-- INFORMATION PROVIDED --
^^^^^^^^^^^^^^^^

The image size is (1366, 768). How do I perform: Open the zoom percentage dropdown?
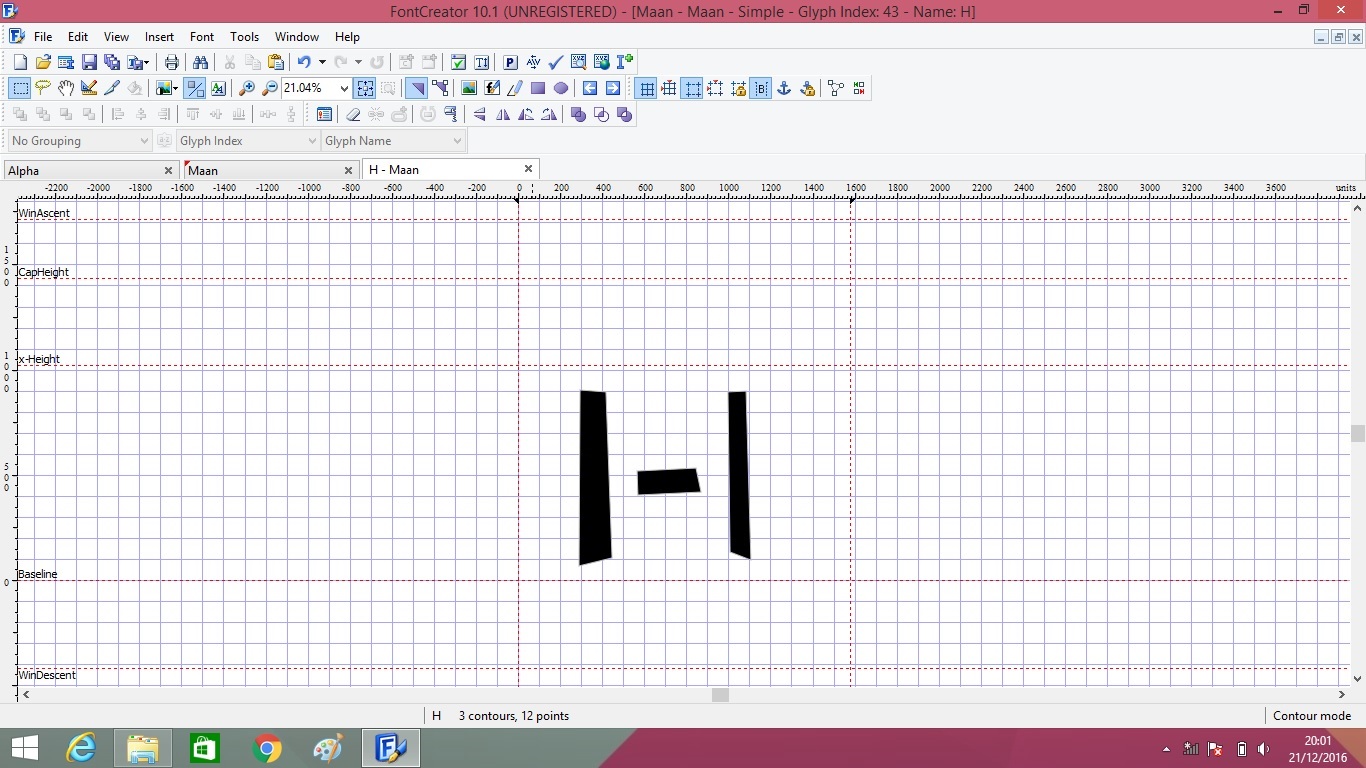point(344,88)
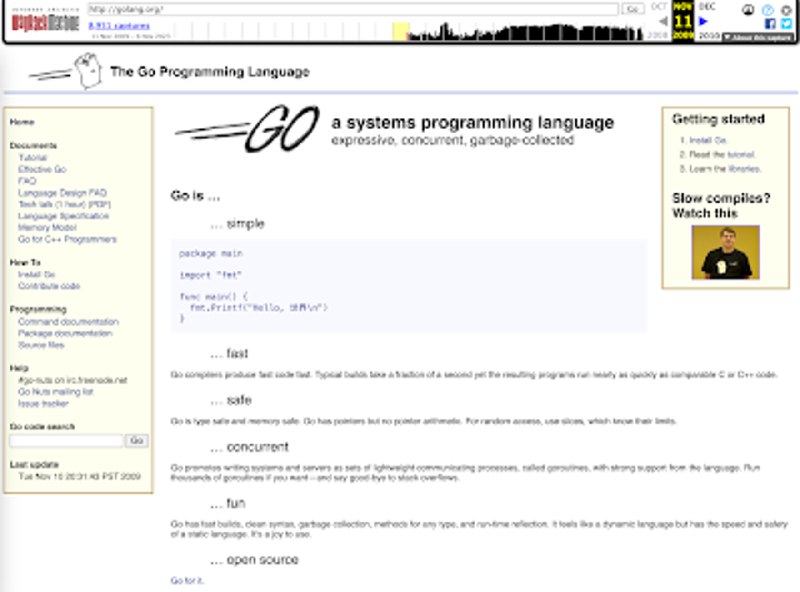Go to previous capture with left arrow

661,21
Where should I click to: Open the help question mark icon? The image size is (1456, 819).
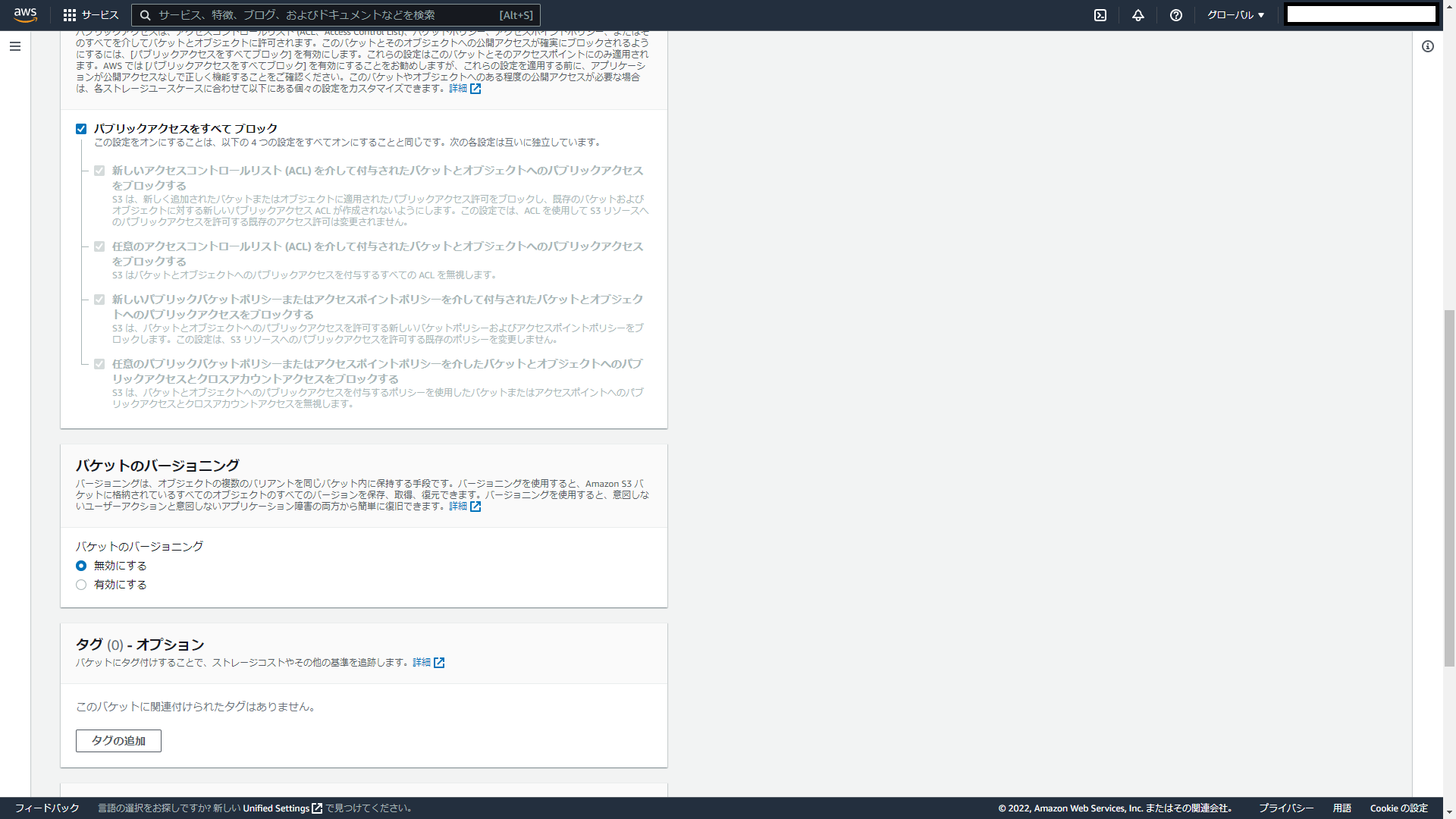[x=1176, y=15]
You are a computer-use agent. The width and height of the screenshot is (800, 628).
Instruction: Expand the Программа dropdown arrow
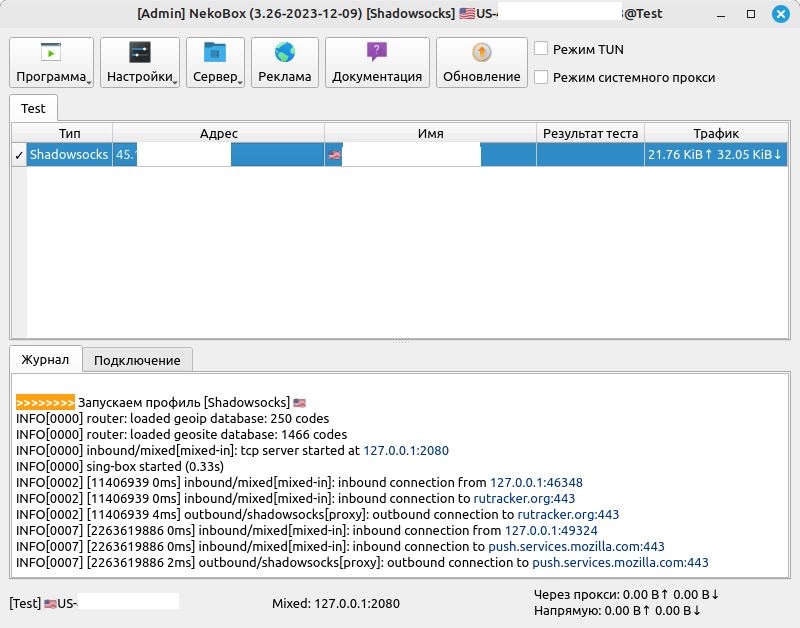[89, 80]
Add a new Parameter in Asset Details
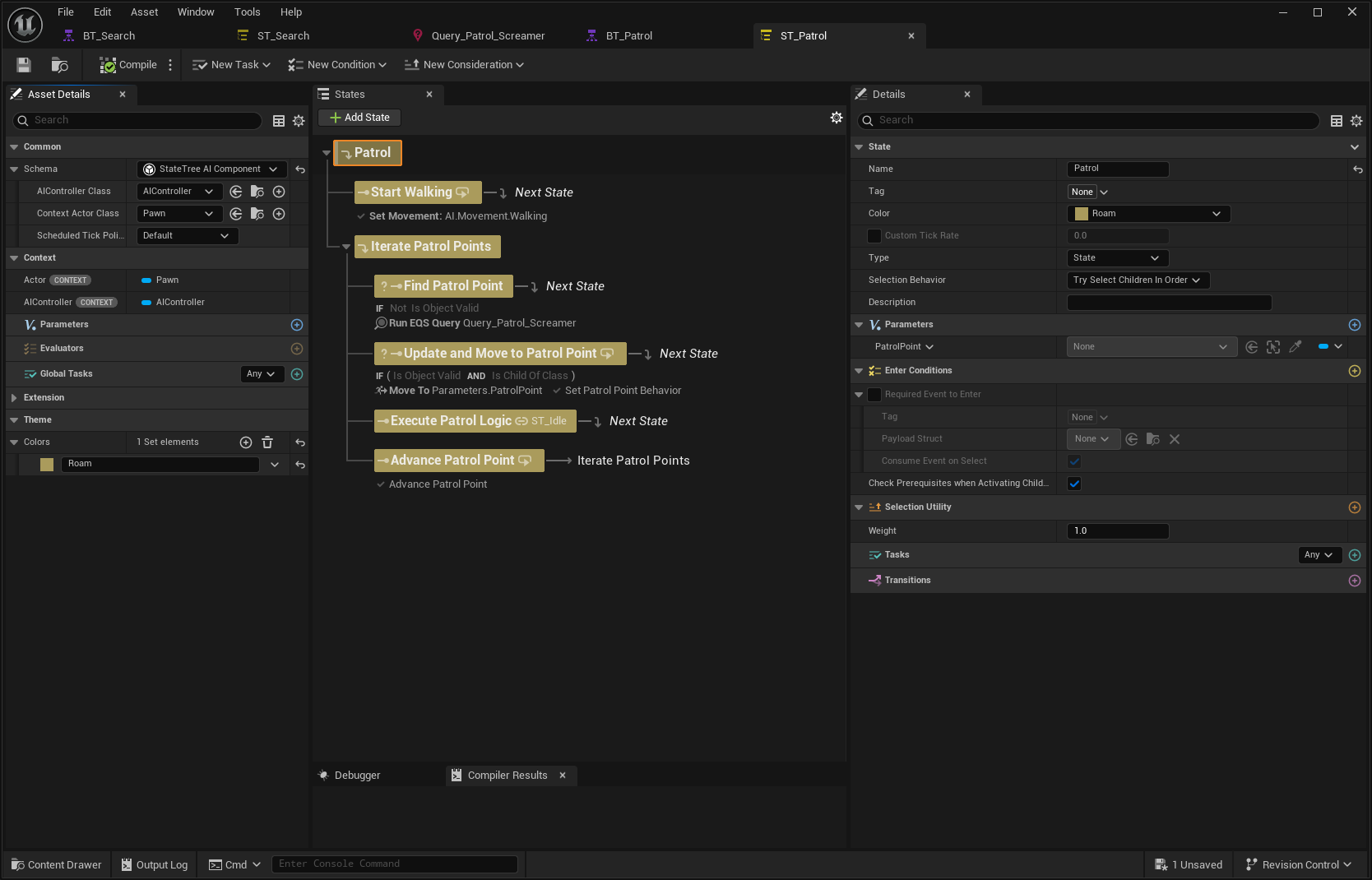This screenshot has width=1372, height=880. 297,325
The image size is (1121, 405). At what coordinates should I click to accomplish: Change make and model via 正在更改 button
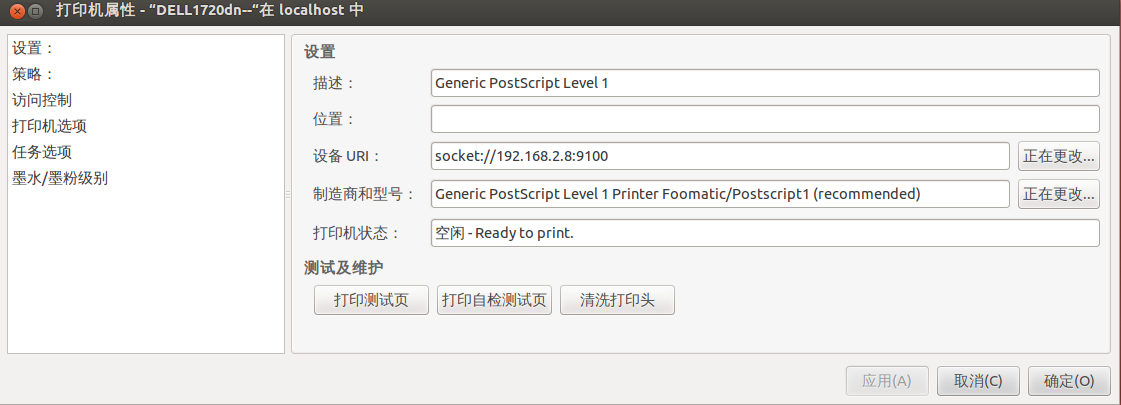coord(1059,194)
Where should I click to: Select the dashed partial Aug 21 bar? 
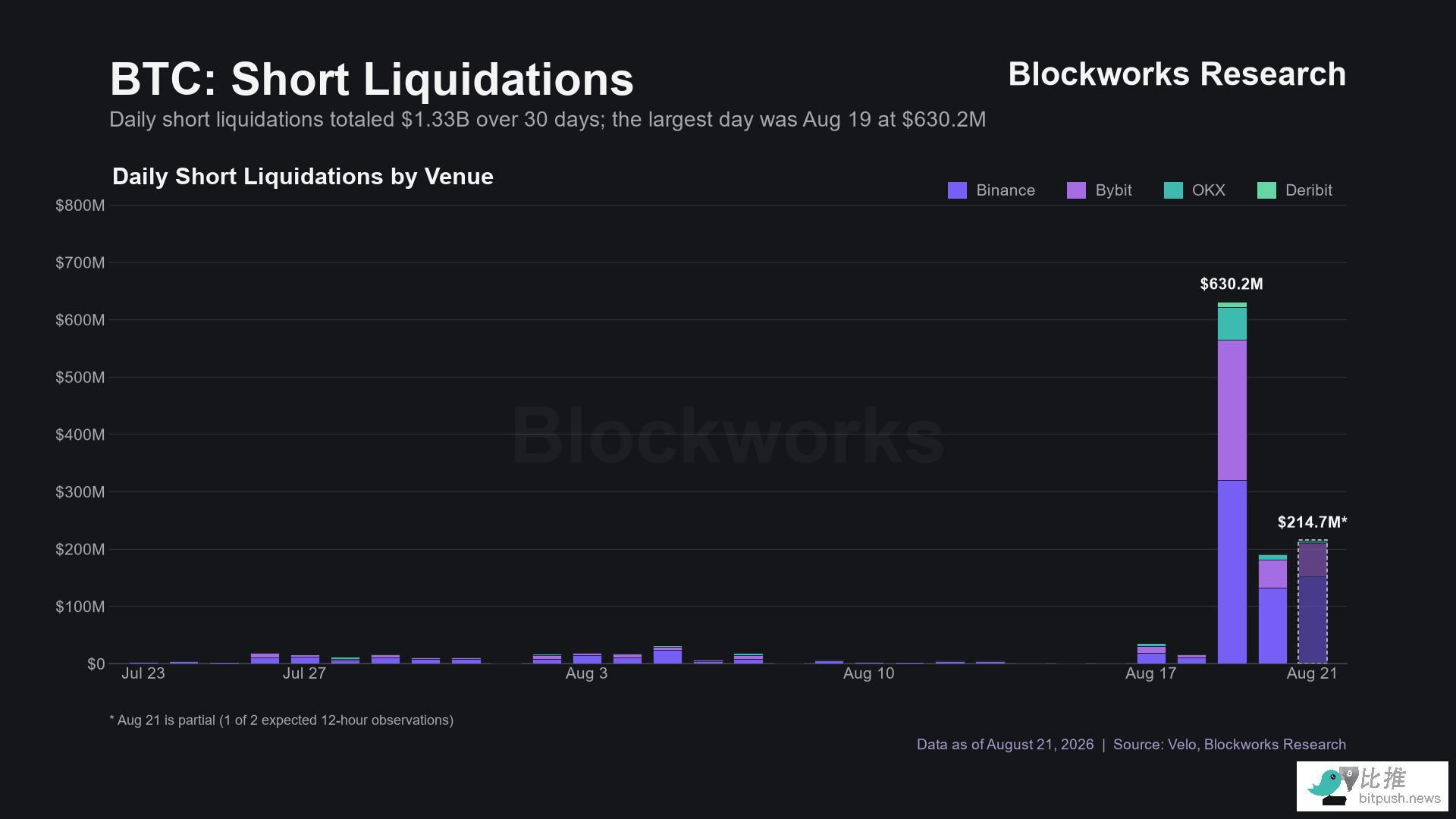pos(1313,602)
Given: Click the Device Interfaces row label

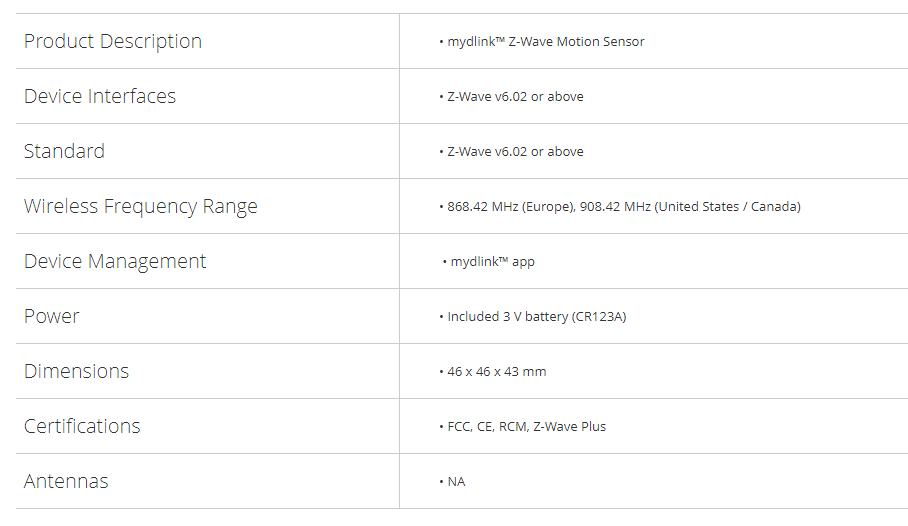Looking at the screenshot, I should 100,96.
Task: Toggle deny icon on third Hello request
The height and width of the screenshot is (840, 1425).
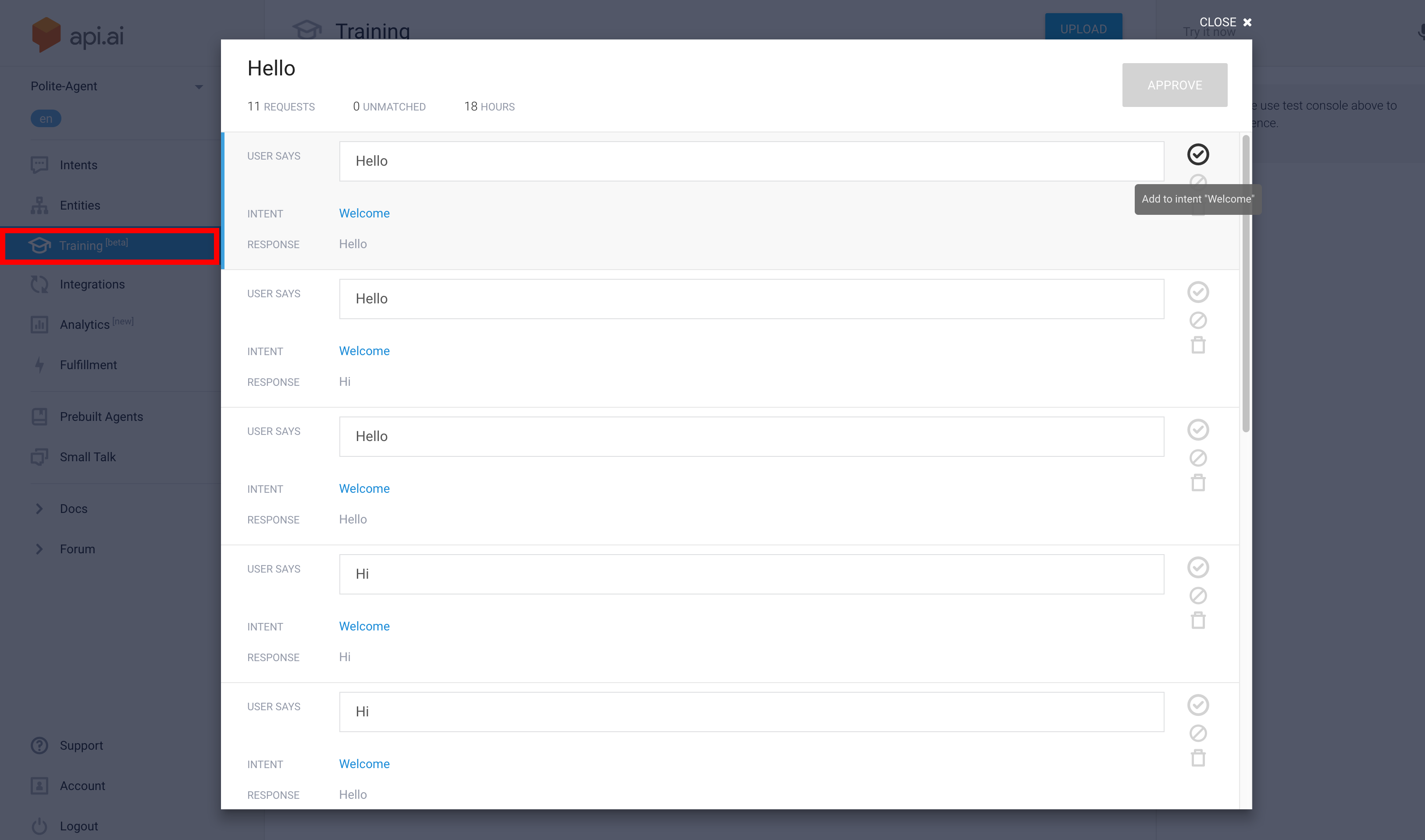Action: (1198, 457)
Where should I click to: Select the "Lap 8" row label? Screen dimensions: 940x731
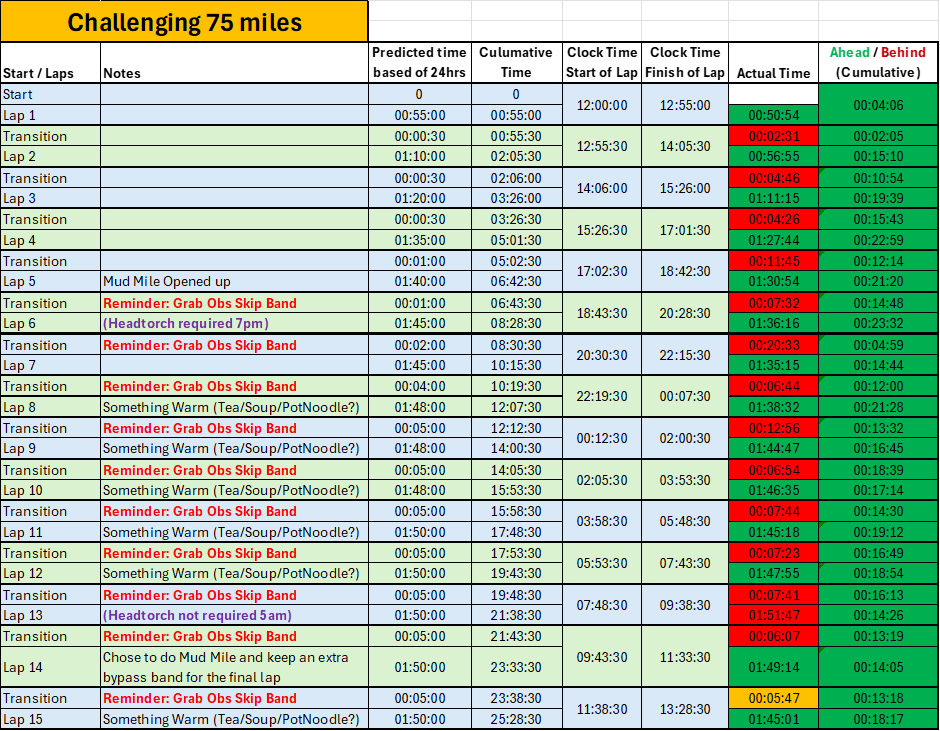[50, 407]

^^^^^^^^^^^^^^^^

-- WHAT TO WORK ON --
Switch every "Where should I click to" to "Where do I click to" and write out all the items above again with nothing else changed. Leave the pictures out.

-- TASK ANSWER --
The image size is (1366, 768). How do I perform: Open the zoom percentage dropdown?
point(344,88)
Go to previous capture with left arrow

661,21
Where do I click to: Open the help question mark icon? The image size is (1456, 819).
[x=1176, y=15]
You are a computer-use agent. The width and height of the screenshot is (800, 628).
Instruction: Expand the Программа dropdown arrow
[89, 80]
Add a new Parameter in Asset Details
This screenshot has width=1372, height=880. 297,325
The image size is (1121, 405). At what coordinates should I click to accomplish: Change make and model via 正在更改 button
coord(1059,194)
Where do I click to: Select the dashed partial Aug 21 bar? 
pos(1313,602)
Given: Click the Device Interfaces row label

Looking at the screenshot, I should 100,96.
Task: Toggle deny icon on third Hello request
The height and width of the screenshot is (840, 1425).
Action: (1198, 457)
Where do I click to: Select the "Lap 8" row label? Screen dimensions: 940x731
[50, 407]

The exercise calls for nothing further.